James Lovelock, reflexionando sobre el futuro de la humanidad dijo: “es mucho más fácil crear un desierto que un bosque”. Explica Gustavo Duch que cada vez hay más fuentes contaminadas, situación que no deja de crecer; casi diez veces más de las pautas establecidas por la OMS. La producción intensiva de cerdos en macro granjas acaba infectando los acuíferos que nos abastecen y los patógenos que resisten, invaden el medioambiente a través de los desechos animales.
Cerca de 30.000 personas mueren al año en Europa por infecciones bacterianas, en el mundo morirán unas diez millones por la misma causa (no hablemos de peces y anfibios, mil en las aguas del Besos, uno de los cauces más industrializados del continente y que recientemente ha obligado a cerrar playas y veredas por vertidos tóxicos).

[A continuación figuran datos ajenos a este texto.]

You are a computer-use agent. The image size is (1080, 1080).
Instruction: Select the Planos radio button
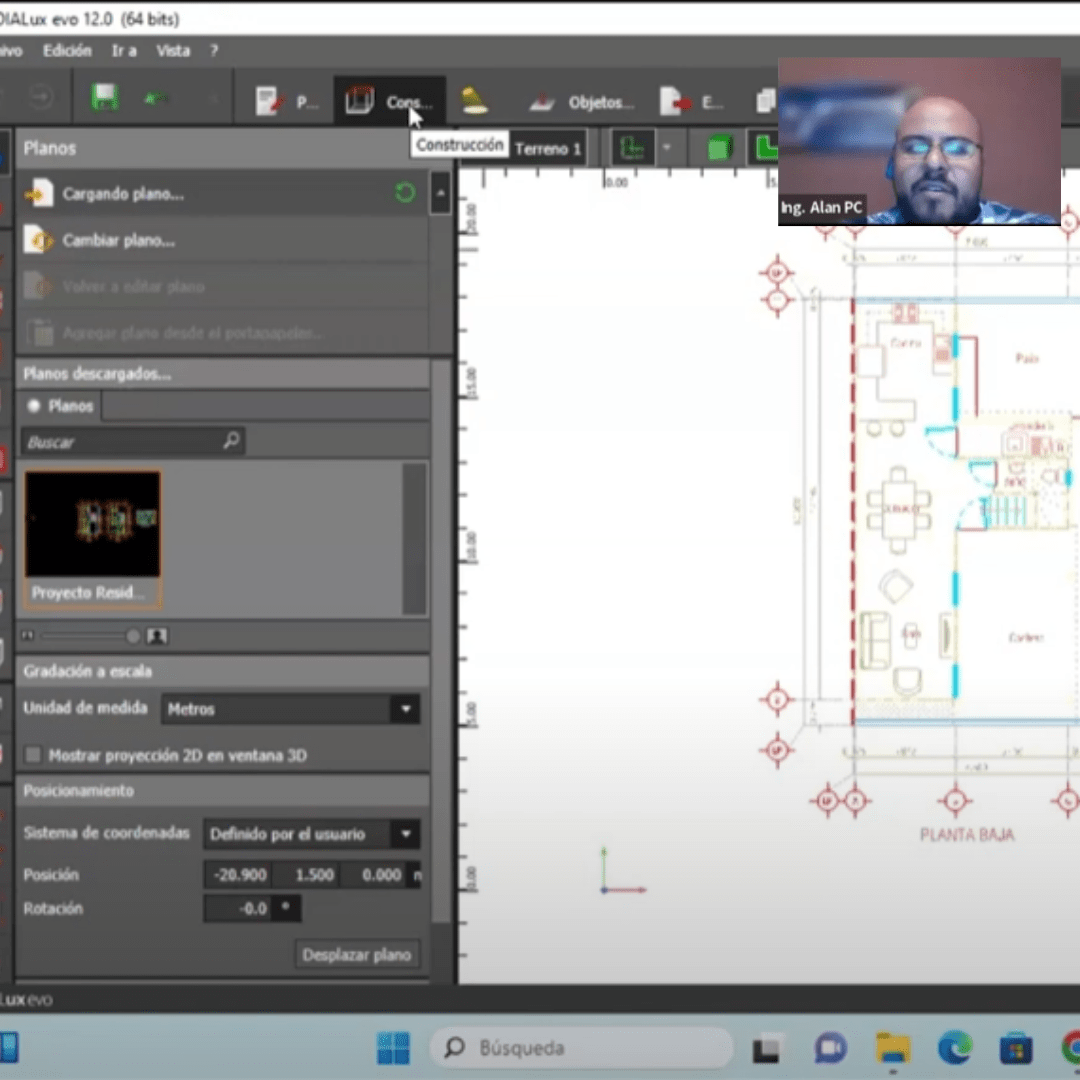pos(34,406)
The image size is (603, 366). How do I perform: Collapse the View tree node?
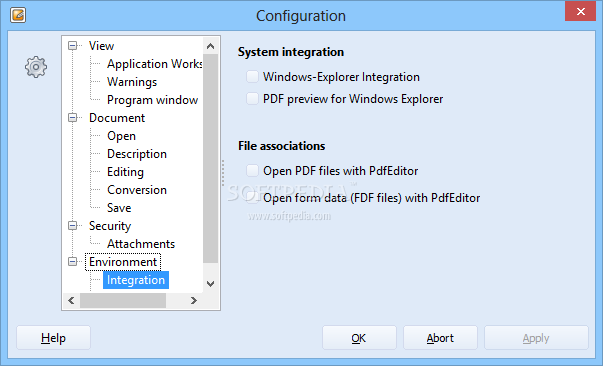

La ganadería y la agroindustria exigen más agua de la que los ciclos biológicos pueden recargar; un tercio de la capa freática del planeta corre peligro por la obsesión productivista de los que siguen enviando un discurso de escasez para argumentar sus transgresiones; la explotan como un sistema minero: cuando se acaba, se cierra el pozo y se van a otra parte.
Somos seres de agua, si en esta relación no podríamos vivir; la sociedad industrial olvida esta dependencia. Jeffrey Winters escribe que el poder de la riqueza se ha ido transformando en influencia política, un factor que pone en riesgo a la democracia por su limitada capacidad de control. La oligarquía usa su enorme poder aprovechando su invisibilidad, moldea las ideas en forma de aportaciones filantrópicas: subvencionando universidades, investigación, institutos y departamentos, inventa paraísos fiscales, hace que los gobiernos descuiden sus abusos con lagunas legales y puertas giratorias, especulan no solo con el agua, también con la vivienda o la salud, mientras urden complots para atacar gobernanzas renovadoras, sindicatos y movimientos ecologistas.